CI/CD Pipeline failure on Prod4

Incident Report for Harness

Postmortem

Summary:

A Deployment pipeline execution on Prod4 resulted in removal of few workload identities from DR cluster which are shared across Primary and DR clusters, this caused the pods in both the primary and DR clusters that depend on workload identity to fail, affecting service availability.

What was the issue?

Customers faced issue with their CI/CD Pipeline where the pipeline started failing on Prod4environment

Timeline:

Time (UTC) Event
January 24 12:40 AM UTC During the Prod4 deployment, some services failed to come up healthy, and a FireHydrant incident was triggered.
January 24 12:57 AM UTC The issue was identified as missing workload identity bindings in the DR cluster. The team decided to redeploy to restore the configuration.
January 24 1:30 AM UTC The redeployment fixed the issue by syncing the Terraform state, which resolved the mismatch in the DR cluster configuration

Resolution:

Re-deployment resolved the issue by ensuring that the Terraform state was aligned with the intended configuration, which restored the missing workload identity bindings in the DR cluster.

RCA

During a recent Disaster Recovery (DR) exercise, manual changes were made to the DR cluster but were not properly captured in the Terraform configuration. When the deployment pipeline executed, Terraform applied its last known state, inadvertently removing the workload identity bindings in the DR cluster.
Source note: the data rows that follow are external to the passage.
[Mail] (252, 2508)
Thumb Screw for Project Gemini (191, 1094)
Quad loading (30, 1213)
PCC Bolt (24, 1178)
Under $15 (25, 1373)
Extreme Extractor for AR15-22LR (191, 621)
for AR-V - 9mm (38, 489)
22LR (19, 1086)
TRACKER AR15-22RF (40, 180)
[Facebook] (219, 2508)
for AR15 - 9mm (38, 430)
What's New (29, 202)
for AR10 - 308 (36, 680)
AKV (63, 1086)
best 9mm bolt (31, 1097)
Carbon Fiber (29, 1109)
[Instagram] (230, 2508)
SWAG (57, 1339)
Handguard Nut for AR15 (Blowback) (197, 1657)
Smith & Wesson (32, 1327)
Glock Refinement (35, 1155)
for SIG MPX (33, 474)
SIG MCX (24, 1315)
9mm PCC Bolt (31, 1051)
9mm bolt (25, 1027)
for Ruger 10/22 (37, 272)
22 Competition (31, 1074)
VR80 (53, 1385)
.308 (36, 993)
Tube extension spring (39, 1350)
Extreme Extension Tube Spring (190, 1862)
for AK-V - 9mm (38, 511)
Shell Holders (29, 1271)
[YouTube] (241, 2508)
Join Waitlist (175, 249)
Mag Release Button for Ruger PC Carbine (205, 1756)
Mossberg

This led to pod failures in both the Primary and DR clusters, causing the CI/CD pipeline to fail in Prod4.

Action Item

  1. Ensure no manual changes are made to the system. In case of unforeseen manual changes, document them and incorporate them into Terraform.
  2. Automate Drift Detection: Implement automated drift detection to identify discrepancies between the live infrastructure and Terraform state.
  3. Pre-Deployment Validations: Introduce additional pre-deployment checks to verify workload identity bindings before applying changes.
Posted Mar 06, 2025 - 11:53 PST

Resolved

This incident has been resolved.
Posted Jan 23, 2025 - 17:32 PST

Investigating

The Harness service is experiencing performance issues. We are working to identify the cause and restore normal operations as soon as possible.
Posted Jan 23, 2025 - 16:40 PST
This incident affected: Prod 4 (Continuous Delivery - Next Generation (CDNG), Continuous Integration Enterprise(CIE) - Self Hosted Runners, Continuous Integration Enterprise(CIE) - Mac Cloud Builds, Continuous Integration Enterprise(CIE) - Windows Cloud Builds, Continuous Integration Enterprise(CIE) - Linux Cloud Builds, Security Testing Orchestration (STO)).